News

Why Retail Real Estate Is Emerging as India’s Most Resilient Investment Asset

By Realtynmore 3h ago

By Jatin Goel, Executive Director, Omaxe Group

Jatin-Goel-ED-Omaxe-Group Why Retail Real Estate Is Emerging as India’s Most Resilient Investment Asset

There is a quiet recalibration underway in how stakeholders are talking about retail real estate in India. Not loudly, not uniformly, but enough to dominate leasing conversations over the last 12-18 months.

What used to be dismissed as cyclical or sentiment-driven is now behaving with certainty. Vacancies in Grade-A malls are, in many cases, no longer a point of negotiation. According to CBRE India, several institutional-grade retail assets are operating at 95-100% occupancy, a number that would have seemed optimistic not too long ago. The more telling detail is not the occupancy itself, but the absence of urgency among landlords. They are willing to wait. That changes the tone of deals.

At the same time, leasing velocity has not softened. JLL Research recorded a 69% year-on-year increase in leasing in the first half of 2025, touching about 5.7 million sq. ft. It would be easy to attribute this entirely to consumption growth. But there is more to that explanation.

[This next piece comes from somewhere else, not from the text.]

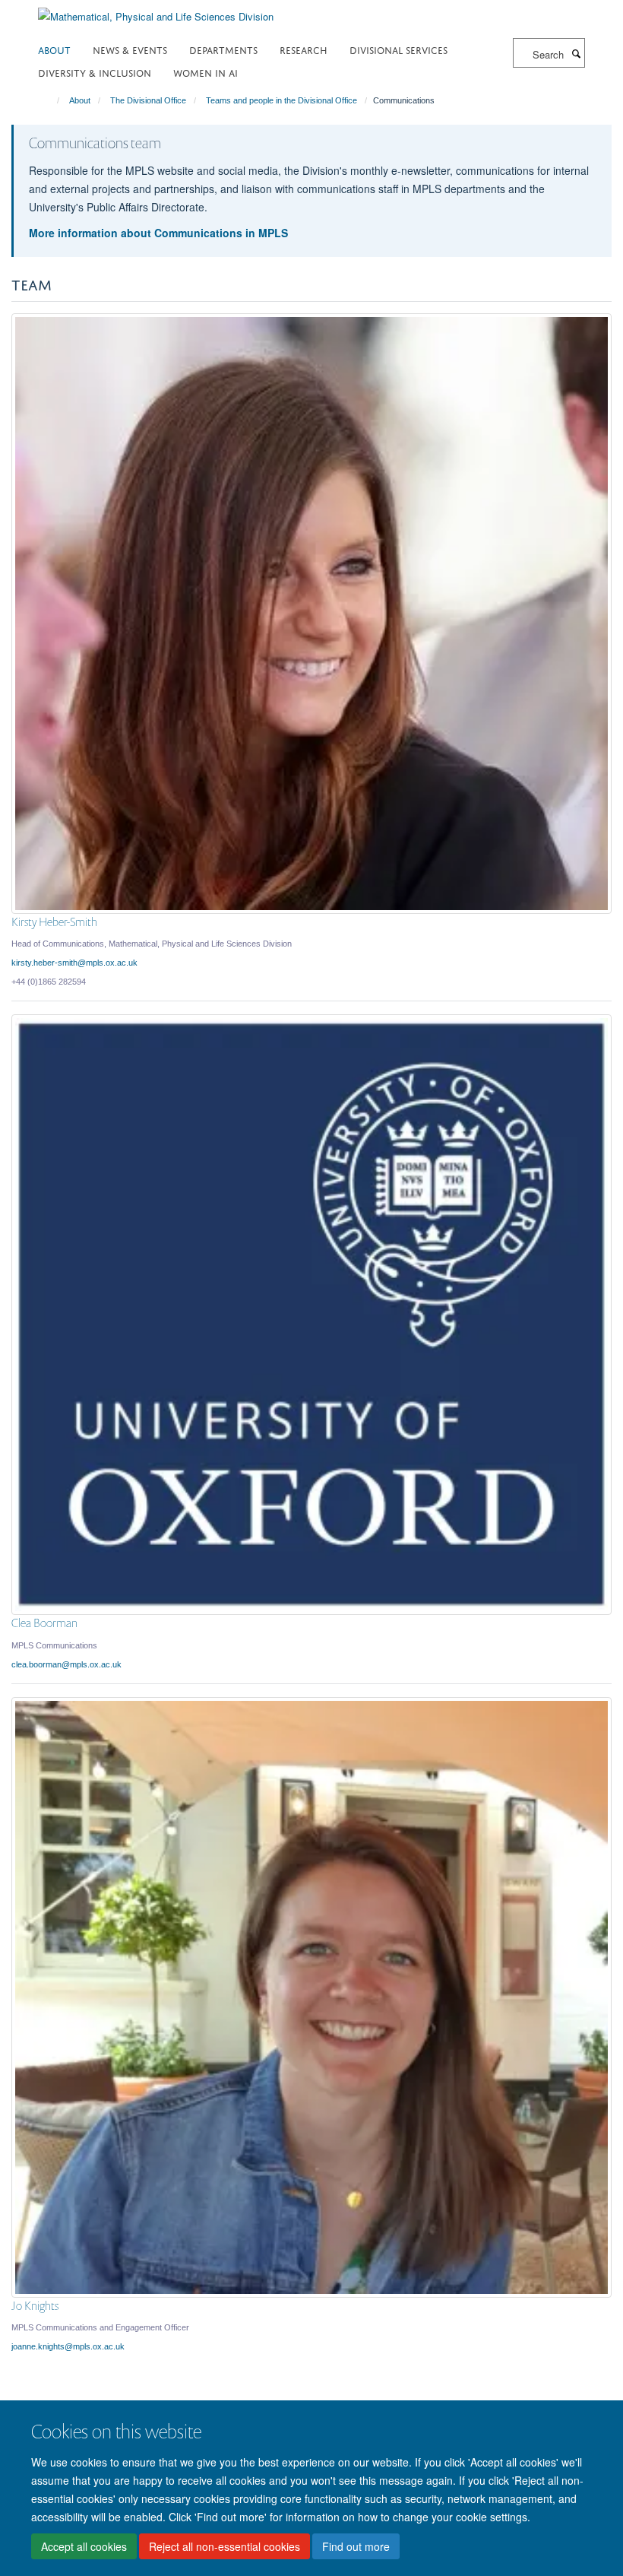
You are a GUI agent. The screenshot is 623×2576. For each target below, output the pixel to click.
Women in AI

This momentum is also visible in more recent data. Retail absorption across the top seven cities stood at 4.3 million square feet in the second half of 2025, reflecting sustained demand from occupiers despite a mixed macroeconomic environment, as highlighted in ANAROCK Retail’s latest RELEAP 2026 report.

Yes, the macro tailwind is visible. A projected $6 trillion consumption economy by 2030, often cited across industry reports, including those referenced by CBRE India, indicates the future trajectory. But on the ground, the shift feels more behavioural than macroeconomic. In any well-performing mall, one can notice that the transaction is kind of incidental. People are not just visiting a mall to buy; rather, they are there to have a good time, where they can also shop. Retail has modified its role as a social infrastructure.

This behavioural shift is also evident in the composition of leasing demand. According to ANAROCK, leasing activity during H2 2025 was led by apparel, followed by entertainment, hypermarkets and supermarkets, and food and beverages, indicating a clear tilt towards experience-led categories.

Developers, for their part, have adjusted. Nearly a third of mall space now tilts towards food, beverage, and entertainment in newer formats, as noted by CBRE India in its assessments. It is not just a design choice. It is a hedge against the unpredictability of pure retail. At the same time, there is a visible format-level shift underway. High streets are beginning to outpace malls in leasing traction, with mid-sized and experiential store formats dominating demand, further reinforcing the idea that physical retail is evolving rather than declining.

Even though q-commerce penetration continues to deepen, the omnichannel strategy has also entrenched itself well. By most conventional logic, this should compress demand for physical space. Instead, the availability of better spaces is getting tighter. Part of the answer lies in scarcity, though that word is used too casually. India still has roughly 0.6 sq. ft. of organised retail space per capita, as per Cushman & Wakefield estimates. That number is less a statistic and more a structural constraint. It explains why even moderate demand can translate into high occupancy.

Institutional capital seems to have understood this nuance earlier than most. The anticipated $3.5 billion inflow into retail assets over the next three years, cited across industry projections including CBRE India, is not chasing yield in isolation. It is pricing in visibility. Rental growth may not be spectacular, but it is legible.

REIT structures and professional asset management have helped, no doubt. They have reduced opacity, standardised expectations, and, perhaps most importantly, made retail investible at scale. That last point often goes under-discussed.

There is also a geographic shift that is harder to quantify but difficult to ignore.

On the supply side as well, the concentration is becoming sharper. Delhi NCR and Hyderabad together account for nearly 70% of the future retail supply pipeline, reflecting developer confidence in these regions. Cities like Lucknow, Chandigarh, and Ahmedabad are no longer peripheral in retail conversations. Demand in these markets is not always deep, but it is increasingly decisive. A well-located, well-managed asset can stabilise faster than its metro counterparts in some cases, largely because there is less competitive supply to fragment footfalls.

In this context, NCR stands out not just as a participant but as a leading indicator of where retail real estate is headed. With a disproportionate share of upcoming supply and sustained leasing momentum, the region reflects both developer confidence and occupier conviction. Within NCR, Faridabad presents a particularly vantage position. Its improving connectivity, relative supply gap, and evolving consumption base place it at a critical juncture where early-stage investment can align with the broader structural tailwinds shaping India’s retail landscape.

Disclaimer: Views expressed in this article are those of the author, and not necessarily of Realty&More.